Kemenperin mengharapkan melalui program ini akan berdampak langsung pada pengurangan limbah yang dihasilkan dari proses produksi.
Gati menyebut Kemenperin terus mendorong pemerintah daerah untuk membangun atau melakukan revitalisasi sentra-sentra IKM tempe dan tahu melalui program Dana Alokasi Khusus (DAK). Hal ini sudah dimulai di beberapa kabupaten/kota, antara lain Malang, Balikpapan, Langsa, dan Kediri.
"Dengan adanya program revitalisasi sentra tersebut, tentunya akan memperbarui tempat-tempat produksi, dengan didukung mesin dan peralatan, serta pembangunan sarana IPAL," katanya.
Gati menyatakan, pihaknya juga memacu peningkatan daya saing produk melalui inovasi produk atau proses produksi. Misanya pelaku IKM Jadah Tempe Mbah Carik di Yogyakarta, yang telah melakukan inovasi teknologi produk olahan tempe sehingga umur simpan bisa sampai enam bulan.
“Mbah Carik terus berinovasi tidak hanya sekedar menjual olahan tempe. Untuk meningkatkan umur produk agar lebih tahan lama, Jadah Tempe Mbah Carik diproses dengan teknologi retort. Produk inovasi ini bisa bertahan hingga enam bulan sehingga konsumen dari luar Yogyakarta dapat membeli produk ini sebagai oleh-oleh,” ujar Gati.
Selain itu, untuk meningkatkan efisiensi dalam hal biaya, energi dan waktu, Kemenperin memberikan pendampingan pilot project implementasi 4.0 pada IKM Keripik Tempe Sanan di Malang yang dilakukan oleh Tempeniza.
Tempeniza merupakan pemenang Startup4Industry tahun 2019 dan merupakan produsen mesin berbagai kebutuhan pengolahan tempe dengan mengedepankan teknologi yang efisien dan terjangkau bagi UMKM tempe Indonesia.
Menurut Gati Tempeniza membuat mesin pengolah berbagai macam proses pengolahan tempe dengan teknologi tepat guna yang terjangkau, hemat energi, efektif dan efisien. Tempeniza juga menghadirkan solusi bagi pengusaha tempe skala kecil dengan merintis perusahaan mesin pengolah tempe higienis berdaya listrik rendah dan dijual dengan harga yang ekonomis.
Sementara ini, kalangan perajin tempe tahu dibuat kelabakan akibat kelangkaan kedelai yang membuat harganya meninggi.

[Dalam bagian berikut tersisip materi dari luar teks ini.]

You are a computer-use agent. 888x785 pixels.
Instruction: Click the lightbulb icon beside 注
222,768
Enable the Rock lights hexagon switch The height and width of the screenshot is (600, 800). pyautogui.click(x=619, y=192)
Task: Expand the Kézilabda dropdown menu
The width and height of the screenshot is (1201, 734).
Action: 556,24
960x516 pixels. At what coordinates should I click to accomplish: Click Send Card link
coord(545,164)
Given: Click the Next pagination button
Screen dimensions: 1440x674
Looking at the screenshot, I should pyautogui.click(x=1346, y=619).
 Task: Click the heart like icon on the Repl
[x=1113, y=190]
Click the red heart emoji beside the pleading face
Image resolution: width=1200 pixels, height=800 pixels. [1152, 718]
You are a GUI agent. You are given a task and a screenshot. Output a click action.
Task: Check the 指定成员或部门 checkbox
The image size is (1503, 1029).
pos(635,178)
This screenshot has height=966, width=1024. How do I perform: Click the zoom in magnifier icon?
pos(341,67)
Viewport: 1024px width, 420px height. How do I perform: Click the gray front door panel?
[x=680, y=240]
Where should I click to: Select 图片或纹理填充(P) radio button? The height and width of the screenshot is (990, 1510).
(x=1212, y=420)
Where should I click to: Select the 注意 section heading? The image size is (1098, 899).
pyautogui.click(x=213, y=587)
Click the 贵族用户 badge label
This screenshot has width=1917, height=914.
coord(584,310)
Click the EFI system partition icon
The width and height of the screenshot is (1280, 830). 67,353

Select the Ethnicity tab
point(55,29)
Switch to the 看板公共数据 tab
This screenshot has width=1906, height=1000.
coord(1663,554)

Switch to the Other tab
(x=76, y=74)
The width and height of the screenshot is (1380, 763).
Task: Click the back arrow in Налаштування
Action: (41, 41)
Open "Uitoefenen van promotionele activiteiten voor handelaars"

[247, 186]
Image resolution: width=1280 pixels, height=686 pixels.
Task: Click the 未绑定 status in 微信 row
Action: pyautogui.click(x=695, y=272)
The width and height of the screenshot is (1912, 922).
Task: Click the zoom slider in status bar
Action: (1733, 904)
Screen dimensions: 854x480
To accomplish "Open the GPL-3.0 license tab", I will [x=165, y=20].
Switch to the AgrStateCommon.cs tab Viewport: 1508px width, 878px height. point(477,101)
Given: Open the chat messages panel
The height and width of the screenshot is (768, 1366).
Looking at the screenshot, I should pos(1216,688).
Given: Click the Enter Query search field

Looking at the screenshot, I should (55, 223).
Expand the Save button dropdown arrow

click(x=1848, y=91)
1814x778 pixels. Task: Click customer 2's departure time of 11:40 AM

Di Tulung Agung, misalnya, produsen mengeluhkan harga kedelai yang melejit hingga Rp3.000 per kg. Padahal, harga normalnya Rp7.000 per kg.
Sementara itu Bandarlampung, produsen tempe menghadapi harga kedelai di kisaran Rp9.000 per kg sehingga terpaksa mengecilkan ukuran tempe produksinya. Harga kedelai di Bandarlampung mengalami peningkatan harga sejak tiga bulan terakhir.
Sebelumnya, kalangan produsen tempe dan tahu sempat mogok produksi untuk meminta perhatian pemerintah.